Statistical Robustness of Interval CVaR Based Regression Models under Perturbation and Contamination
This work addresses robustness issues in statistical learning for researchers and practitioners, providing theoretical foundations for In-CVaR in regression, though it is incremental as it builds on prior work on In-CVaR.
The paper tackles the problem of robustness in nonlinear regression under data perturbation and contamination by analyzing interval conditional value-at-risk (In-CVaR) models, showing that these models exhibit superior robustness with theoretical guarantees, including distributional breakdown points and qualitative robustness under minor assumptions.

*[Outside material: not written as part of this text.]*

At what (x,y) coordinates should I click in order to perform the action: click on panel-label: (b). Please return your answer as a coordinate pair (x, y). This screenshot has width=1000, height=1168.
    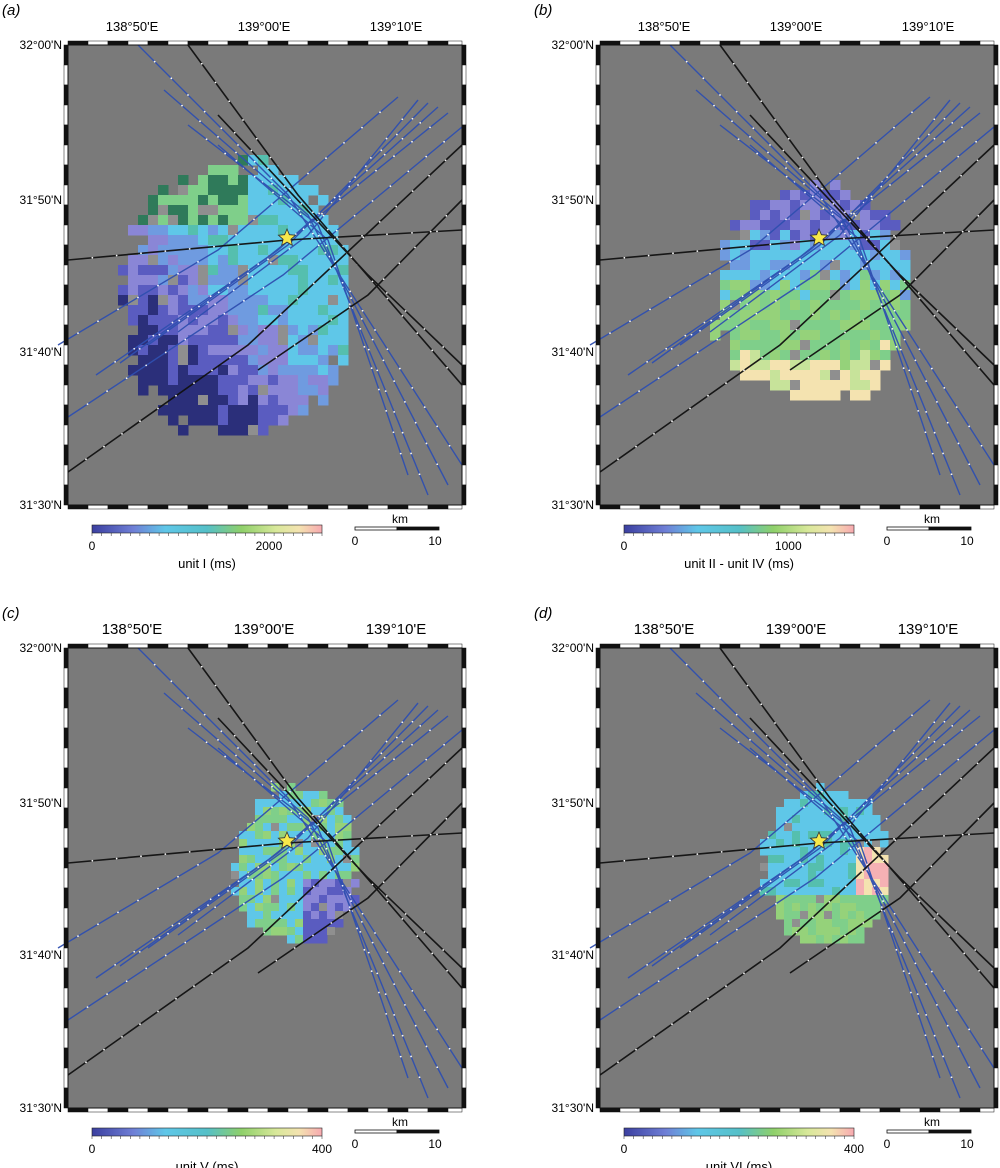
    Looking at the image, I should click on (543, 10).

Robustness under perturbation and contamination is a prominent issue in statistical learning. We address the robust nonlinear regression based on the so-called interval conditional value-at-risk (In-CVaR), which is introduced to enhance robustness by trimming extreme losses. While recent literature shows that the In-CVaR based statistical learning exhibits superior robustness performance than classical robust regression models, its theoretical robustness analysis for nonlinear regression remains largely unexplored. We rigorously quantify robustness under contamination, with a unified study of distributional breakdown point for a broad class of regression models, including linear, piecewise affine and neural network models with $\ell_1$, $\ell_2$ and Huber losses. Moreover, we analyze the qualitative robustness of the In-CVaR based estimator under perturbation. We show that under several minor assumptions, the In-CVaR based estimator is qualitatively robust in terms of the Prokhorov metric if and only if the largest portion of losses is trimmed. Overall, this study analyzes robustness properties of In-CVaR based nonlinear regression models under both perturbation and contamination, which illustrates the advantages of In-CVaR risk measure over conditional value-at-risk and expectation for robust regression in both theory and numerical experiments.